The money will be used for the cash portion of a previously announced Pennsylvania grower-processor permit holder transaction.  Last month the company said it was planning on buying Vireo Health’s (OTC:VREOF) Pennsylvania Medical Solutions in an effort to strengthen its position in the state’s market. Jushi was to pay Vireo $16.3 million in cash, a $3.8 million seller note, and assume a $17 million facility associated with a long-term lease obligation. The $37 million deal is expected to close by the end of August 20.

Debt Terms

The company said in a statement that all Notes would mature on January 15, 2023, and will bear interest of 10.0% per annum payable in cash quarterly.

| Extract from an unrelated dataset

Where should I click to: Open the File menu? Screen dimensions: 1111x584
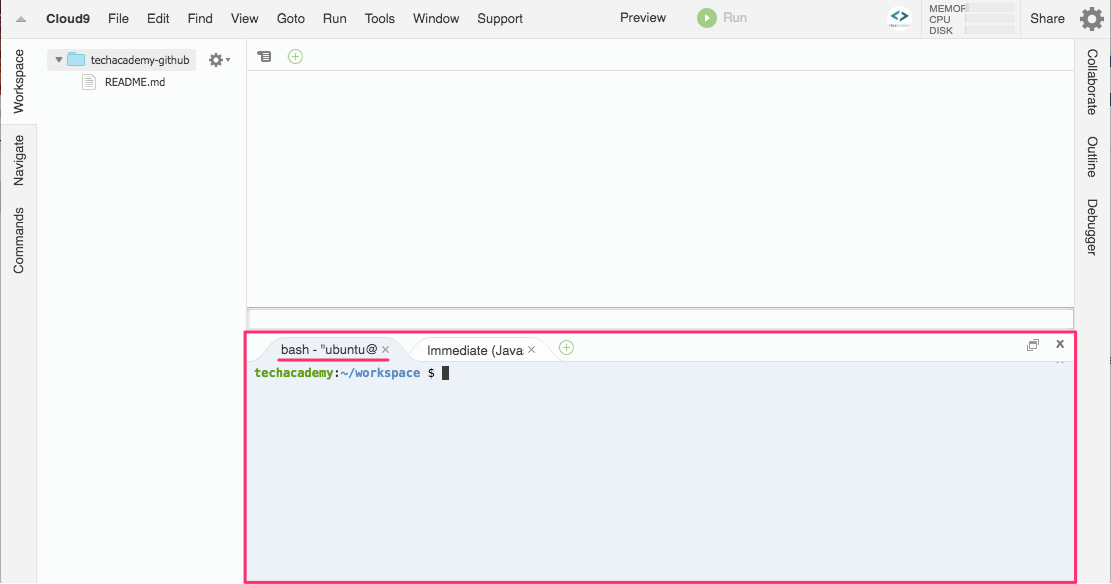tap(118, 18)
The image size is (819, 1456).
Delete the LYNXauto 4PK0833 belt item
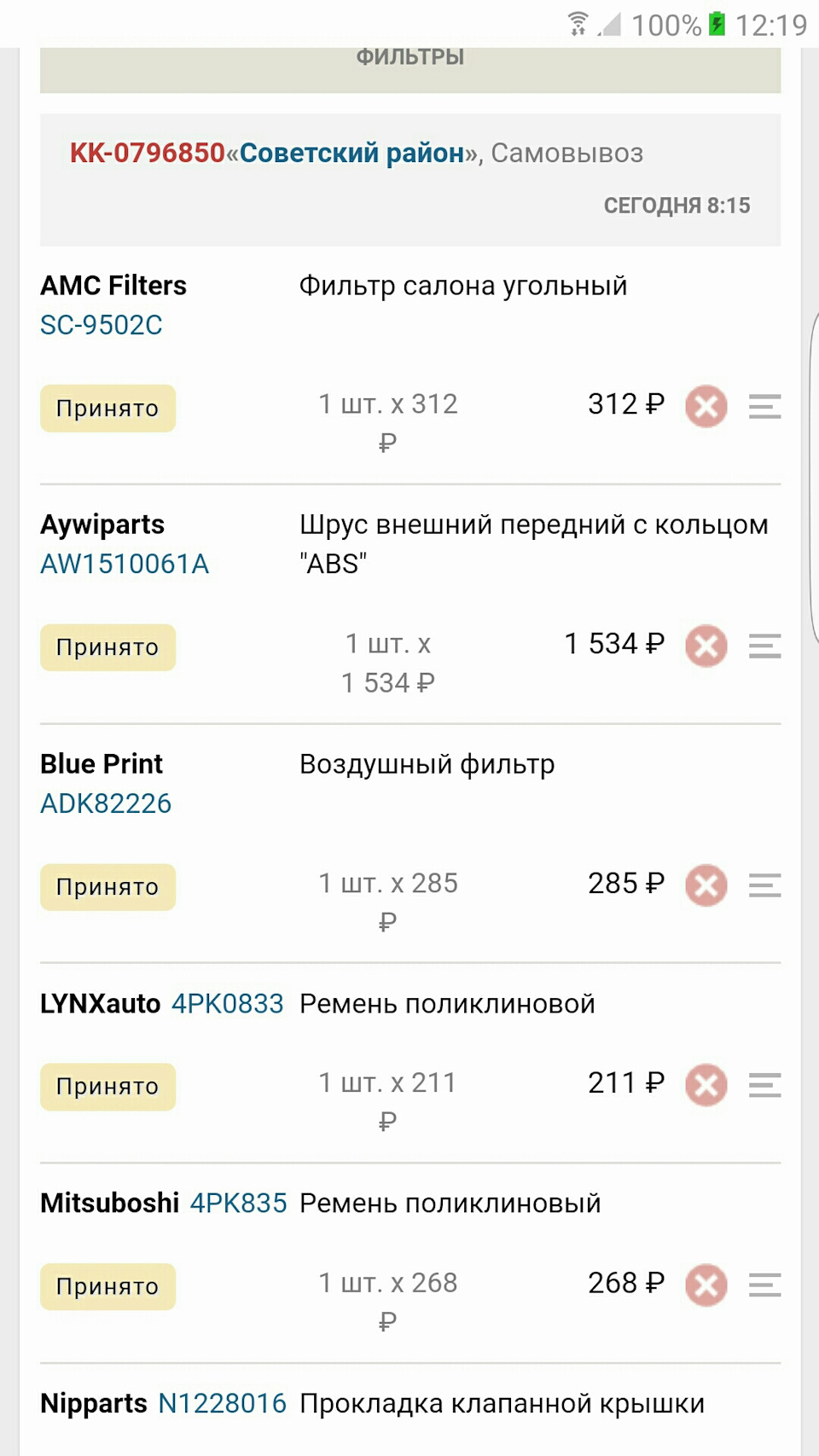pos(706,1085)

Jushi’s obligations under the Notes are secured by the assets of Jushi and certain of its subsidiaries (subject to certain exclusions) and are also guaranteed by certain subsidiaries of the Company and rank pari passu with the currently outstanding 10% senior secured notes of the Company.  In connection with the Offering, the purchasers of the Notes will also receive Warrants to acquire subordinate voting shares of the Company at 75% coverage with an expiry date of December 23, 2024, at an exercise price equal to US$1.25 (~CAD$1.70 as of 7/10/20).  The Warrants contain a cash-less exercise (net settlement) option available 12 months after issuance.

Jushi’s Chairman & CEO Jim Cacioppo subscribed for US$1.5 million of the Notes with other insiders and management subscribing for US$3.475 million of the Notes.